Don au Louvre, par Guy et Alec Wildenstein, d’un important tableau de Jean Clouet


Jean Clouet (vers 1485-1540/1541)
François Ier en saint Jean-Baptiste, 1518
Huile sur panneau - 96,5 x 79 cm
Paris, Musée du Louvre
© Wildenstein

29/11/05 – Acquisition - Paris, Musée du Louvre - La galerie Wildenstein1, pour célébrer le centenaire de sa présence à New York, organise une exposition consacrée à l’art français du XVIe au début du XIXe siècle, domaine qui, avec les Impressionnistes, a fait sa renommée. 170 œuvres de qualité exceptionnelle, par les plus grands noms de la peinture et de la sculpture, sont présentées dans un somptueux catalogue vendu au profit des American Friends of the Louvre. Nous reviendrons par ailleurs sur cette importante publication.

Les relations entre le plus célèbre marchand d’art du monde et le Louvre ont été longtemps difficiles. Guy Wildenstein, président de la galerie, a joué la carte de la réconciliation comme l’a montré, après la disparition de son père Daniel, la dation qui a permis de faire entrer dans les collections nationales les bas-reliefs de Pierre Julien pour la laiterie de Rambouillet (voir l’article sur l’exposition Pierre Julien) et l’acquisition par le Louvre de la Vestale de Houdon (brève du 24/3/05) grâce au mécénat d’Axa (les panneaux décoratifs de l’ancien Hôtel de Lannoy, de Prud’hon, pour lesquels un appel à la générosité des entreprises a été lancé - voir brève du 29/8/05 - sont aussi la propriété de cette galerie).

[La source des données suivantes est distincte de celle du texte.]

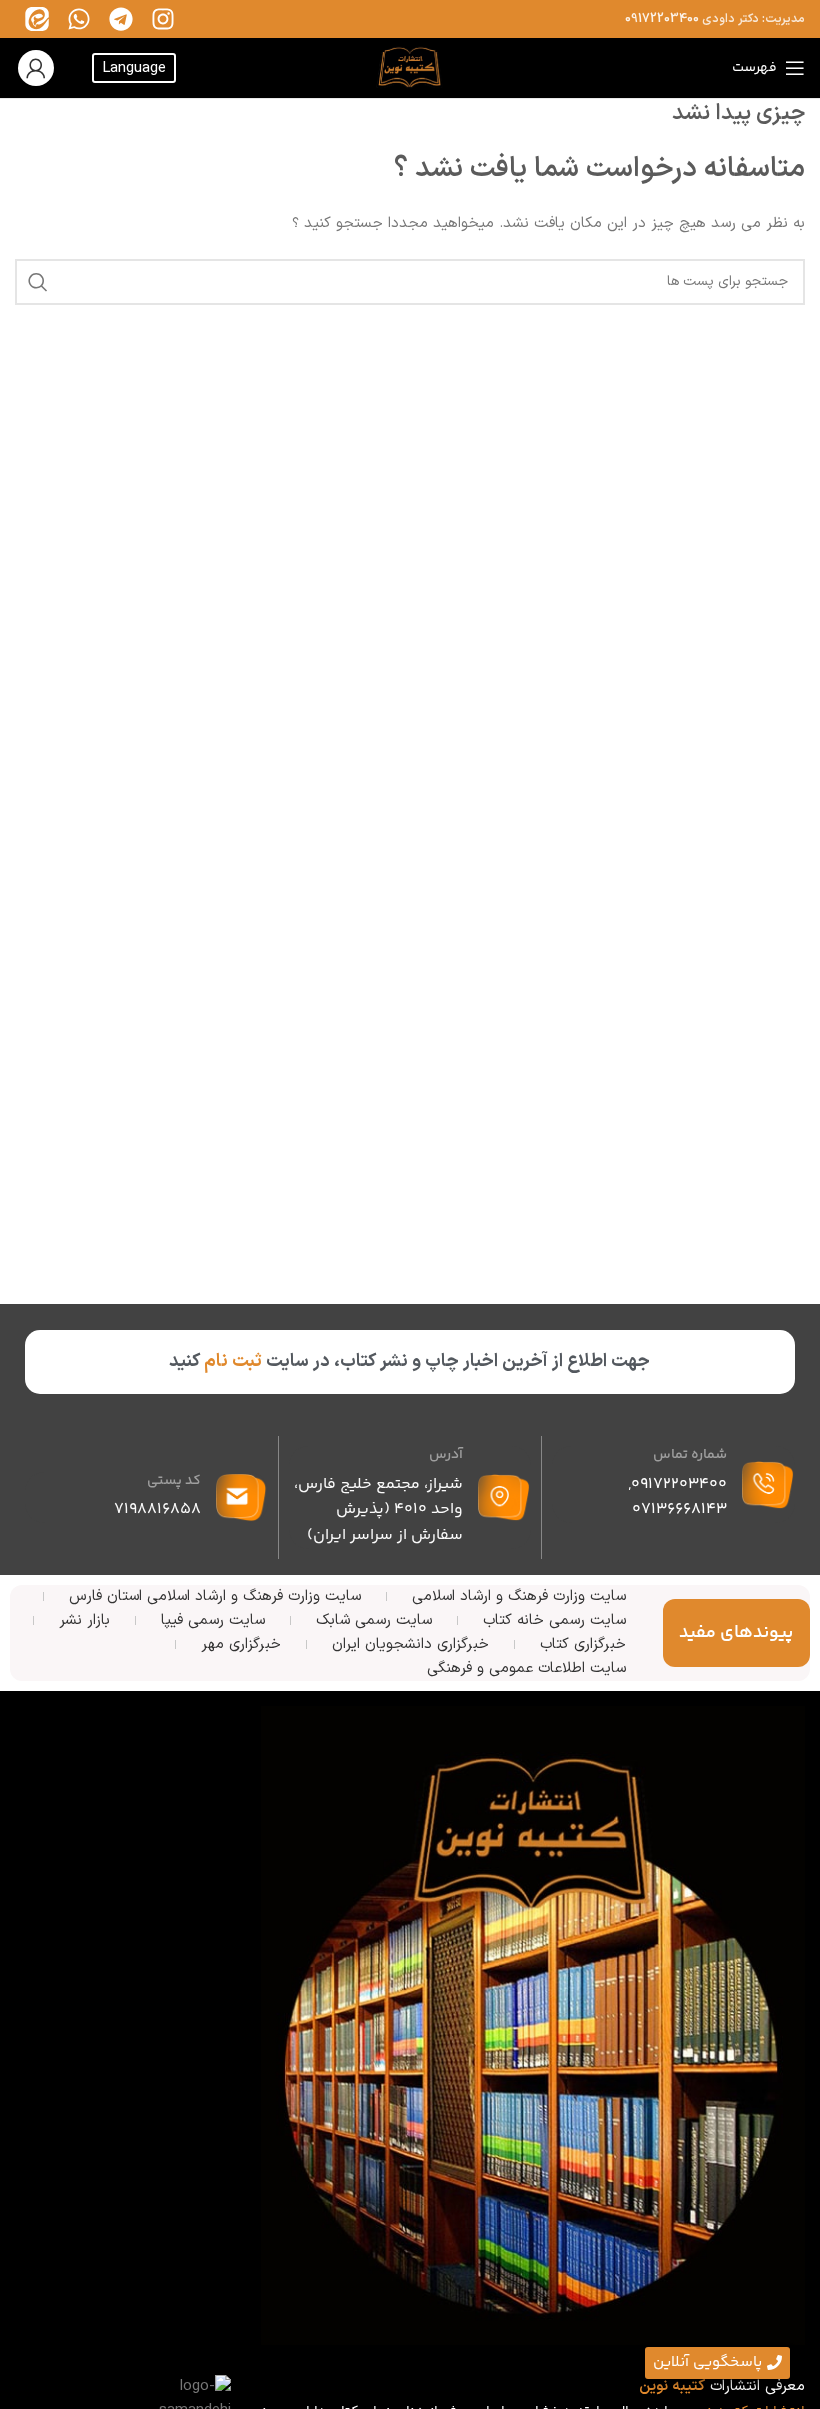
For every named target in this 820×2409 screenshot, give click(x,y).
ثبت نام (233, 1361)
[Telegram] (121, 19)
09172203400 (662, 19)
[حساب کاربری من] (36, 68)
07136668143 (679, 1509)
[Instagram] (163, 19)
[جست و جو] (38, 282)
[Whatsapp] (79, 19)
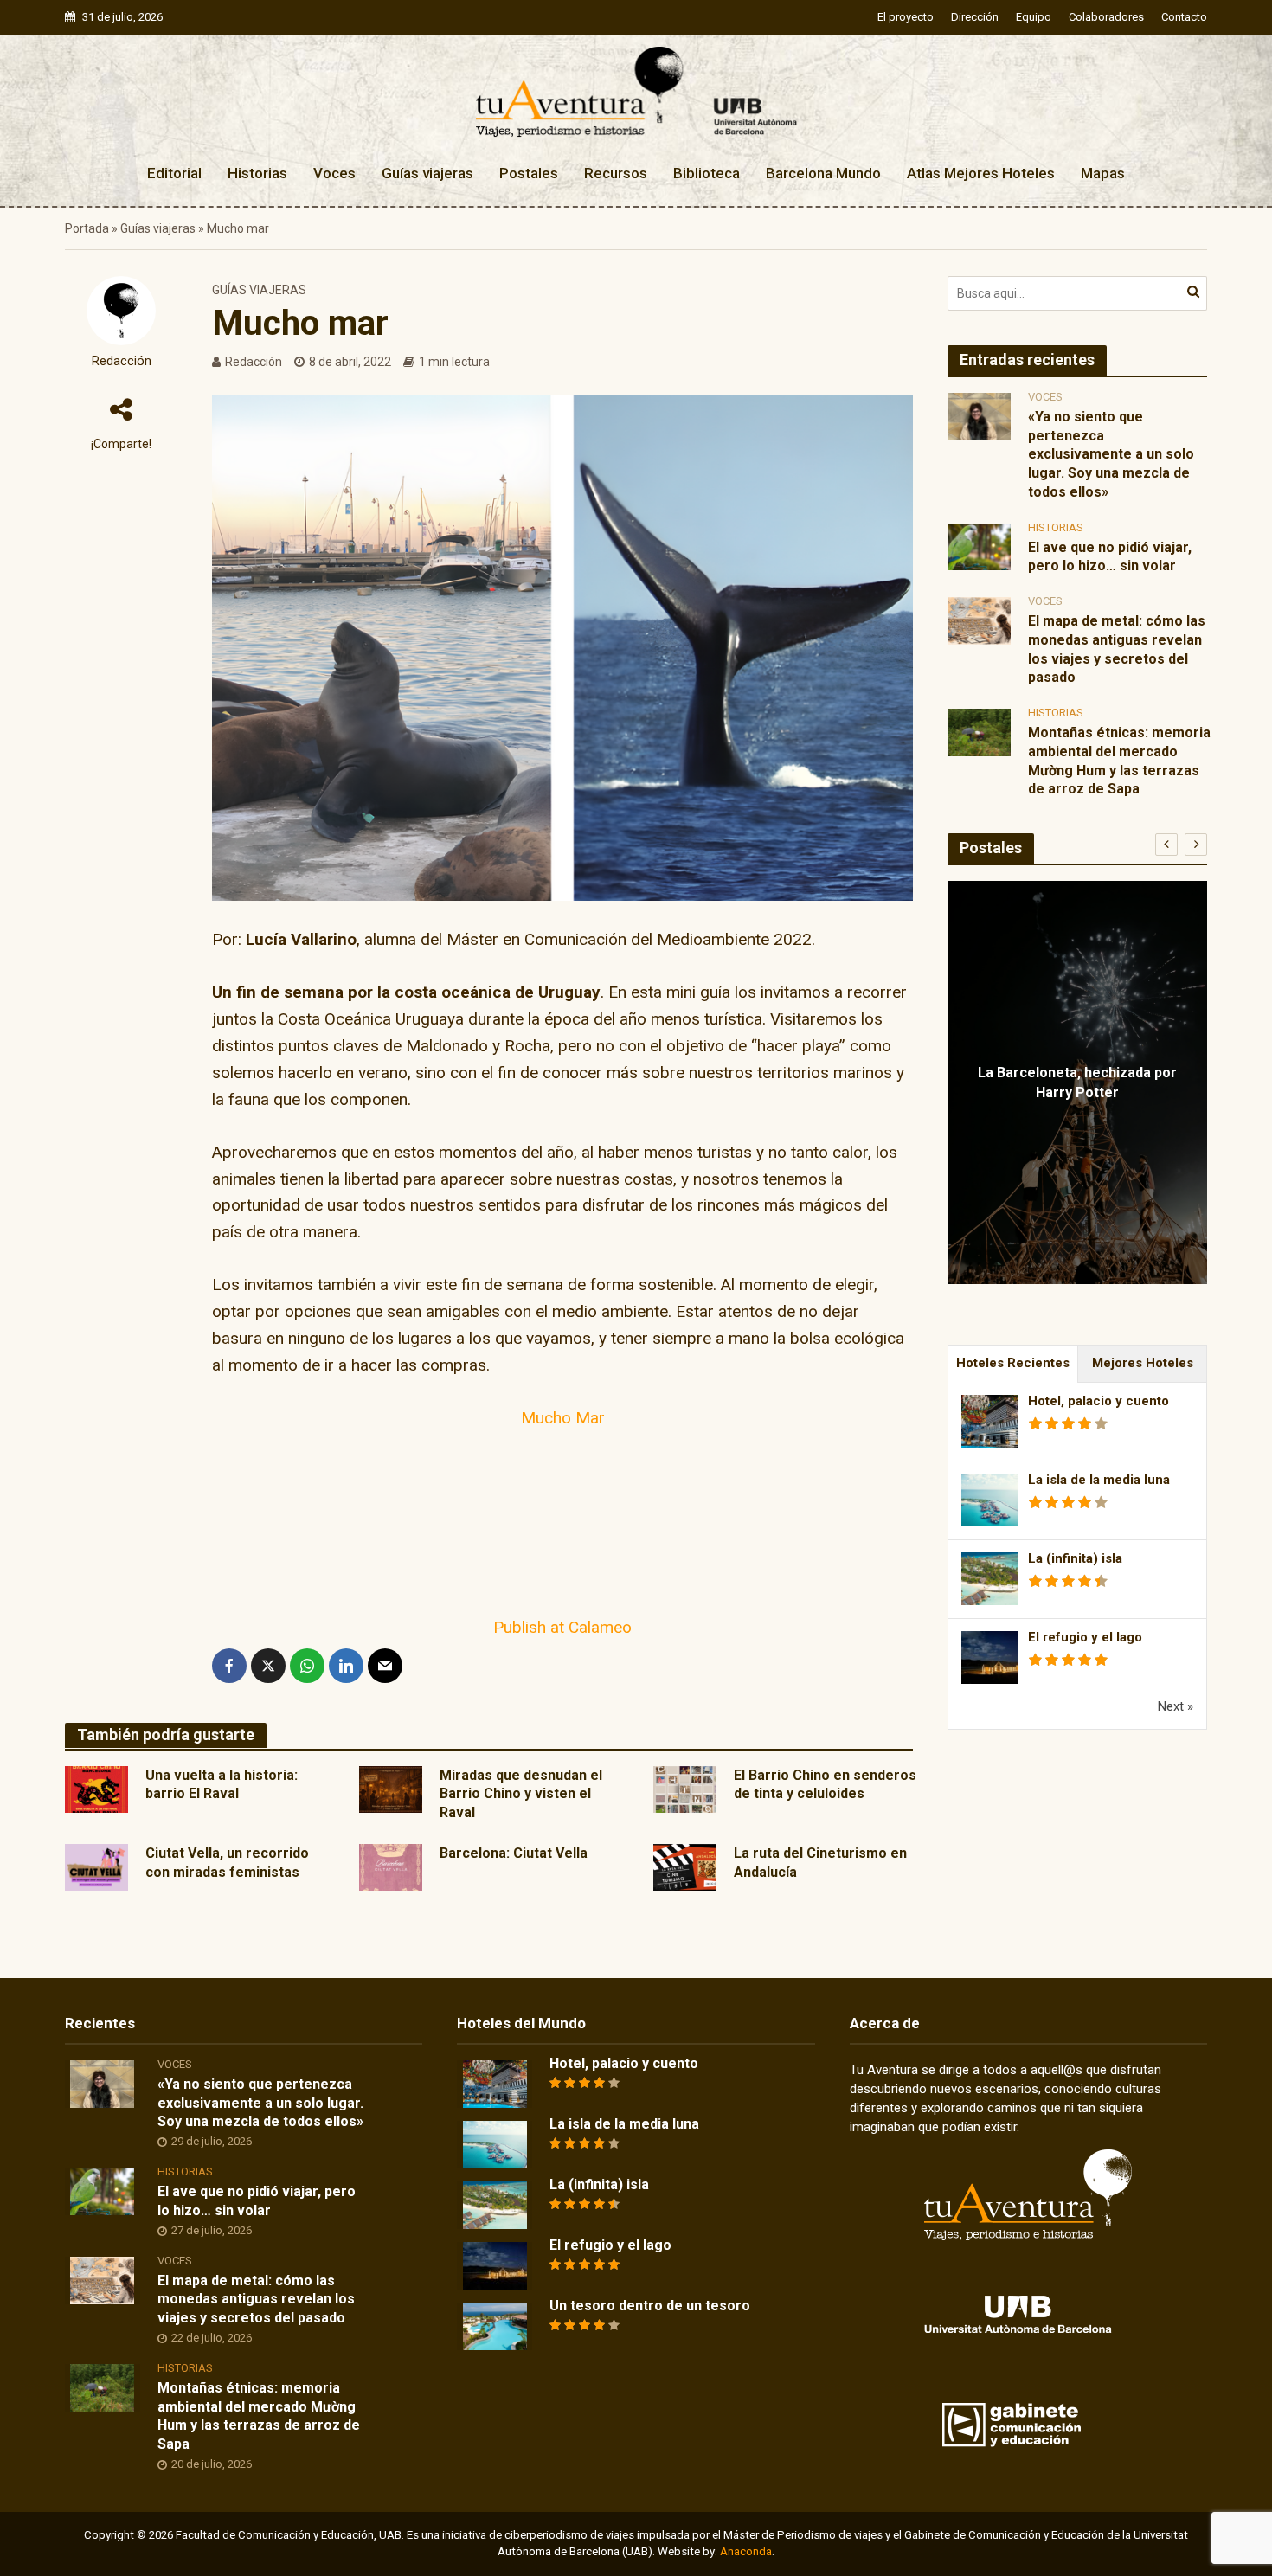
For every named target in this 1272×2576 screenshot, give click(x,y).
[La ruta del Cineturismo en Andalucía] (684, 1866)
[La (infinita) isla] (495, 2204)
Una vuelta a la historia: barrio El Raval (221, 1784)
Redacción (121, 361)
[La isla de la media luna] (495, 2143)
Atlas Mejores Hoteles (981, 173)
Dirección (975, 16)
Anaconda (746, 2551)
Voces (334, 173)
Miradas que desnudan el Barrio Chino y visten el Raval (521, 1794)
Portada (87, 228)
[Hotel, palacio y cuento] (495, 2083)
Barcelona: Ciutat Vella (514, 1853)
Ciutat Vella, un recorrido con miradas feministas (227, 1862)
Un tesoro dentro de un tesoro (649, 2305)
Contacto (1184, 16)
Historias (257, 173)
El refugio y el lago (1085, 1637)
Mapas (1103, 173)
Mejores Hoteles (1142, 1363)
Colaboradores (1106, 16)
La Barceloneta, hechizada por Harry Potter (1077, 1082)
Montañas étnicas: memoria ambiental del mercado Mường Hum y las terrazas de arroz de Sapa (1119, 760)
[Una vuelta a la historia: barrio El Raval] (96, 1788)
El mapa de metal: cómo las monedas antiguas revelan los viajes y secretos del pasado (1116, 649)
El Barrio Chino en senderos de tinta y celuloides (825, 1784)
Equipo (1033, 16)
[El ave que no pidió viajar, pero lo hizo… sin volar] (979, 546)
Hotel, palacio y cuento (1098, 1401)
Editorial (174, 173)
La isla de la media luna (1099, 1479)
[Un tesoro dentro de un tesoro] (495, 2325)
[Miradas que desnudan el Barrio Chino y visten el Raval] (390, 1788)
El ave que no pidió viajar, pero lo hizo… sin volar (1110, 557)
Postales (528, 173)
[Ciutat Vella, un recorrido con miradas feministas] (96, 1866)
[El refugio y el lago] (495, 2264)
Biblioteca (706, 173)
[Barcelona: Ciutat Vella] (390, 1866)
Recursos (615, 173)
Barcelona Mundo (823, 173)
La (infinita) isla (1075, 1558)
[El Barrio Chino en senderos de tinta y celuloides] (684, 1788)
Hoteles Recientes (1013, 1363)
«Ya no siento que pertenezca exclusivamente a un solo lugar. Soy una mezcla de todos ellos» (1111, 454)
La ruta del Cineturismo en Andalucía (820, 1862)
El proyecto (905, 16)
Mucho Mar (563, 1418)
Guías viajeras (427, 173)
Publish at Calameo (562, 1627)
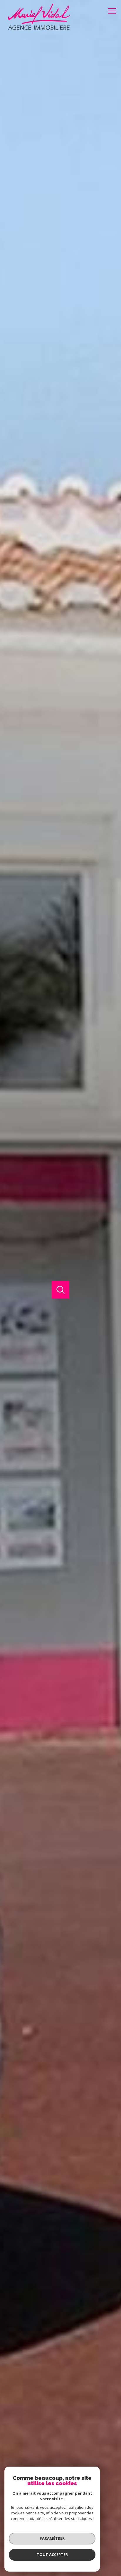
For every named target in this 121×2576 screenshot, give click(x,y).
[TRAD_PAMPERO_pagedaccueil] (35, 29)
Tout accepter (52, 2554)
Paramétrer (52, 2538)
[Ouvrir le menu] (113, 11)
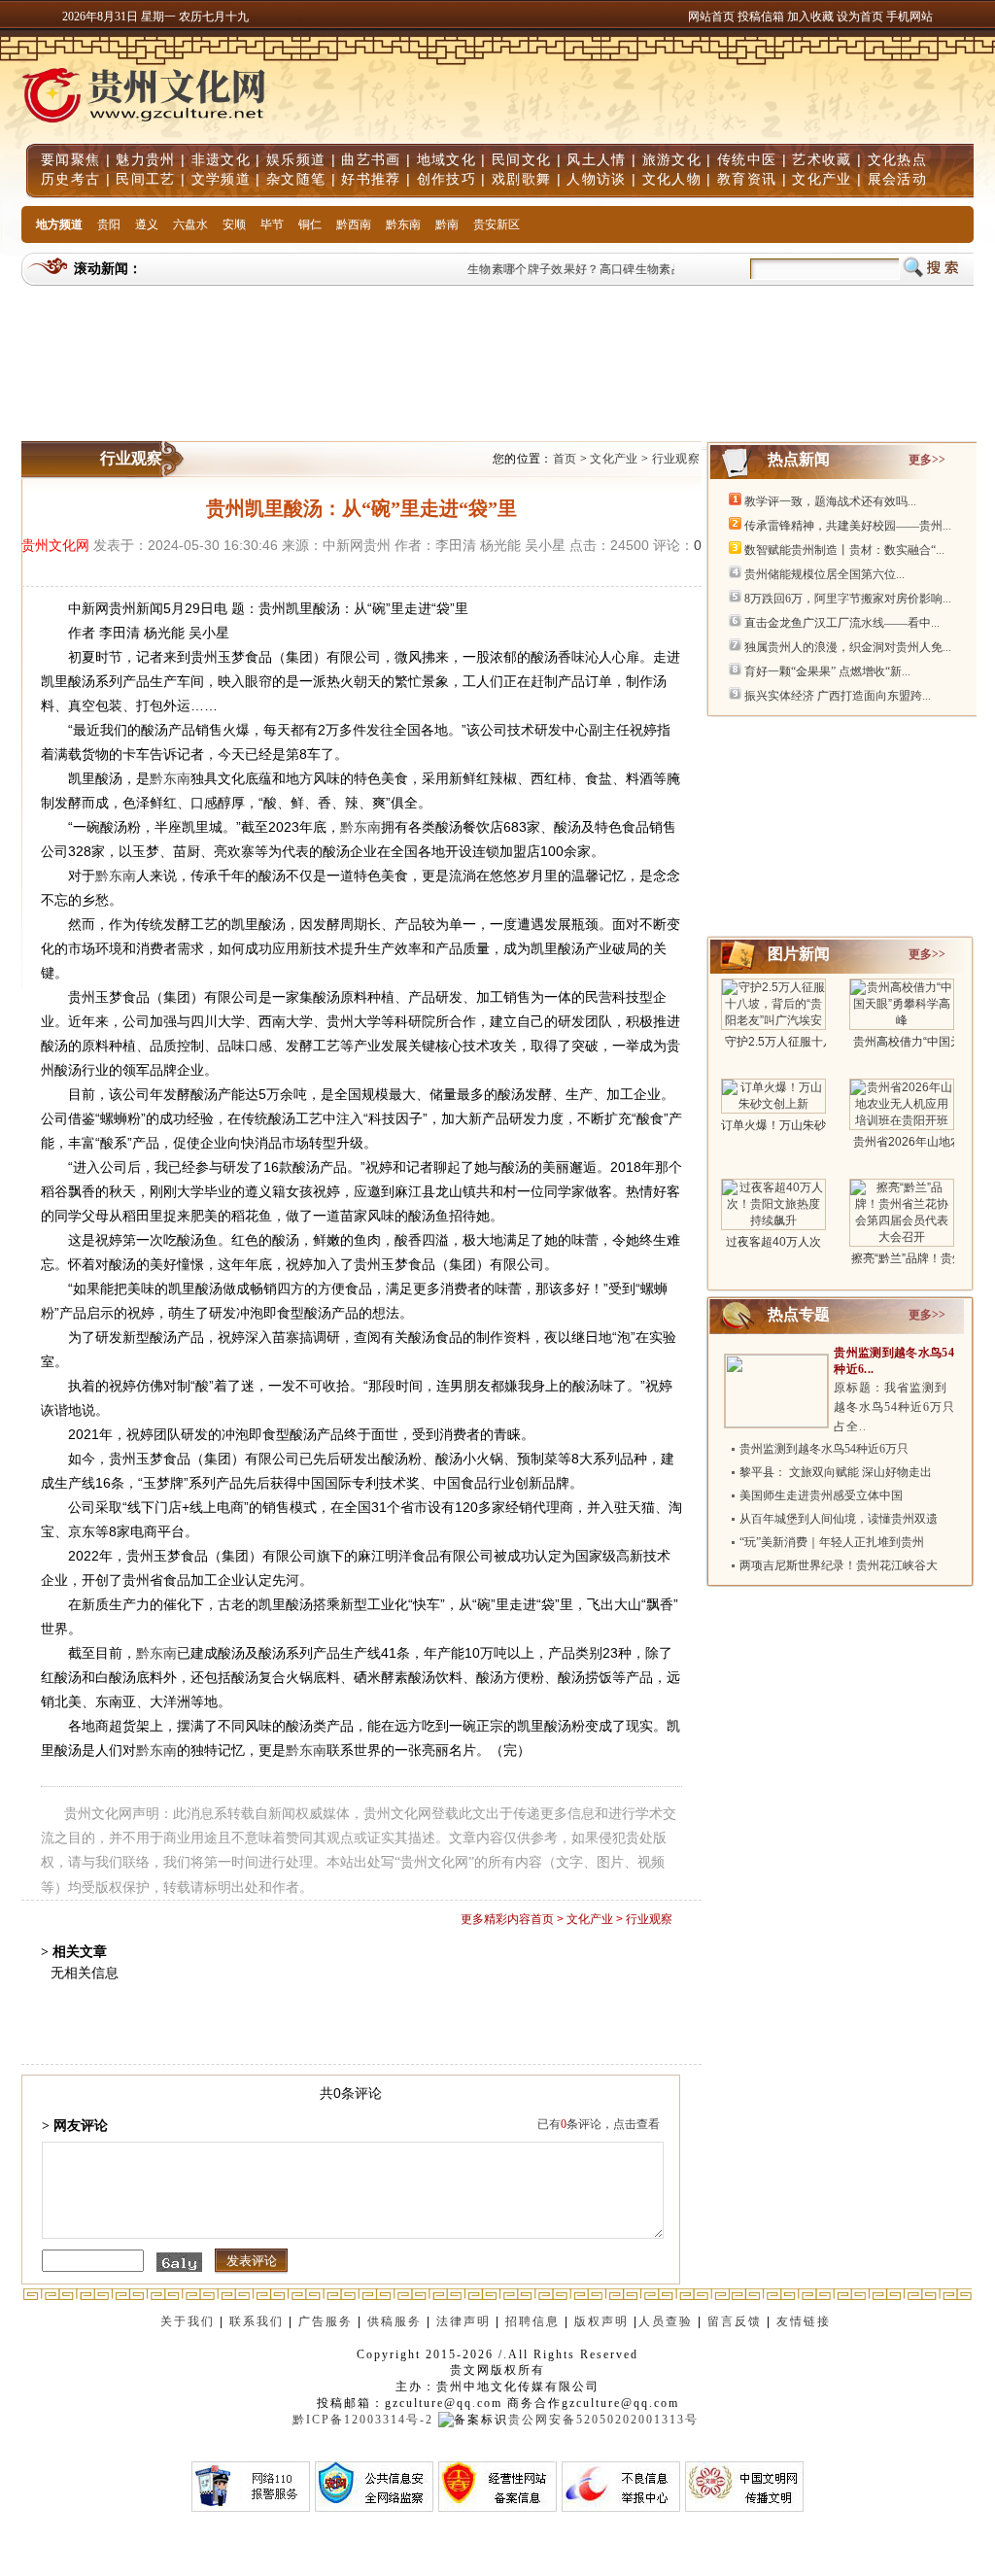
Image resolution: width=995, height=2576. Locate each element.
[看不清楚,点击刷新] (179, 2262)
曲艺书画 (370, 159)
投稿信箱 (761, 16)
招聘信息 (532, 2321)
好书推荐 (370, 179)
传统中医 (746, 159)
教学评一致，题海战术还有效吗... (830, 501)
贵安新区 (496, 224)
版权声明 (601, 2321)
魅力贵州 (145, 159)
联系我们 (256, 2321)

Dernier signe, encore plus tangible, de ce nouveau climat de confiance entre les deux institutions que sont le Louvre et Wildenstein, le généreux don, par Guy et son frère Alec, du Portrait de François Ier en saint Jean-Baptiste de Jean Clouet, que signale Henri Loyrette dans la préface du catalogue. Ce panneau, signé et daté de 1518, est connu depuis les années 1970 et est passé en vente à Londres chez Christie’s en 1980. Il montre l’influence de Léonard sur le peintre de la Cour2. Si le musée Condé de Chantilly possède une centaine de dessins de cet artiste, le nombre de ses tableaux connus n’est pas supérieur à dix. Le Louvre ne possédait de lui que le Portrait de François Ier, daté vers 1525-1527, effigie d’apparat, terminée et largement reprise par son fils François Clouet.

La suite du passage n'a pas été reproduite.